# Aim of the task:
Render into Spanish this sentence from the forum thread below: "This is a great site with a lot of great information."
-- START OF Provided text --
# hello im new this site



## Xenasmommy (Jun 22, 2010)

trying to find someone around my area with pits.. im glad i found this site.. thank you for having such a proud pitbull owning site. my pic is of my dog Xena when she was begging me to go to bed lol.. thanks..


----------



## FamilyLinePits (May 18, 2010)

Welcome to the site, And yes, It is an amazing site for bully lovers!
I love this picture of Xena on your profile!


----------



## MY MIKADO (Apr 7, 2006)

Hi and welcome! Hope you enjoy this site we have lots of great people and of course some amazing dogs.


----------



## bluefamily (Aug 8, 2007)

welcome a[email protected]!


----------



## brandileigh080 (Mar 9, 2010)

Welcome 


You'll love it here!


----------



## dixieland (Aug 14, 2009)

Welcome to the forum!:woof:


----------



## Black Rabbit (Nov 14, 2009)

:welcome: hope you like the site


----------



## Xenasmommy (Jun 22, 2010)

thanks everyone! it was a lil confusing at first. You all have some beautiful dogs! thanks she is a handful lol she has to sleep under the covers with me at night or she gets mad lol im lookin for a male around me to breed her with, shes 2 years old, and hasnt had a litter yet. Well hope someone can help me out, im located in Nowata, oklahoma. So if anyone is around in the surrounding cities please let me know.. Thank you for the warm welcome!


----------



## Saint Francis (Jun 2, 2010)

Welcome, and, even though I'm not in Oklahoma, the beautiful thing about the internet is that you're a click away from some really cool folks Stay a spell!


----------



## American_Pit13 (Apr 23, 2007)

Welcome to GP! I think you should read around our forum and find out what breeding is all about before you take that step. Firt of all is she a papered dog? There is alot that goes into breeding and you must be fully educated before bringing more puppies into this world of overpopulated pitbulls as is.


----------



## Wingman (Oct 21, 2009)

Welcome aboard! This is a great site with a lot of great information. Oh...and great people too!


----------



## aimee235 (Apr 29, 2007)

If she is papered you should bring her to some shows and compete her against other dogs if you haven't already.


----------



## Rudy4747 (Nov 29, 2009)

Welcome hope you like us and stay a while. This is great palce to meet some of the best who own our breed.


----------



## Czar (Nov 11, 2009)

welcome aboardddddddddddddddddd!


----------



## BLUE PIT BULL MAN (May 22, 2009)

welcome aboard


----------



## Xenasmommy (Jun 22, 2010)

No she isn't paperd. I rescued her when she was a week old. there was a couple that lived down the street from us, and they abandoned this litter 13 puppys, took the mother with them, I found Xena, and her brother. her brother didn't make it,. But we kept bottle feeding Xena and made her part of the family. I know several people that are wanting puppies out of her, and I want another puppy. Ya were pretty prepared, we have been on the hunt for a good stud, but the males around her just were never good enough in my eyes, lol.. So i'm trying to find the right stud that has good temperment, and manerisms. I found a site that said I could paper her through a pitbull only site that papers pits, but I didn't know how legitiment it was, so I didn't do it. I don't want to waste money on sites like that, when people have told me theres no way to paper her. If i could have found the former owners of that house I could of had her papered. Her parents were show dogs. But these people were running from the law. Which I don tunderstand why they would just leave puppies to die. But I couldn't just let them die like her other brothers and sisters then grow to love her so much.Well thanks for reading. Thats the story of her life


----------



## American_Pit13 (Apr 23, 2007)
-- END OF Provided text --
-- START OF Data entries --
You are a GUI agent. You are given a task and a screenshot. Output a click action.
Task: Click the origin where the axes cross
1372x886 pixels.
-- END OF Data entries --
-- START OF Data entries --
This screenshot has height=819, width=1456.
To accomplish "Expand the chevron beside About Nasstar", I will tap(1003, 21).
-- END OF Data entries --
# Expected output:
Este es un gran sitio con mucha información excelente.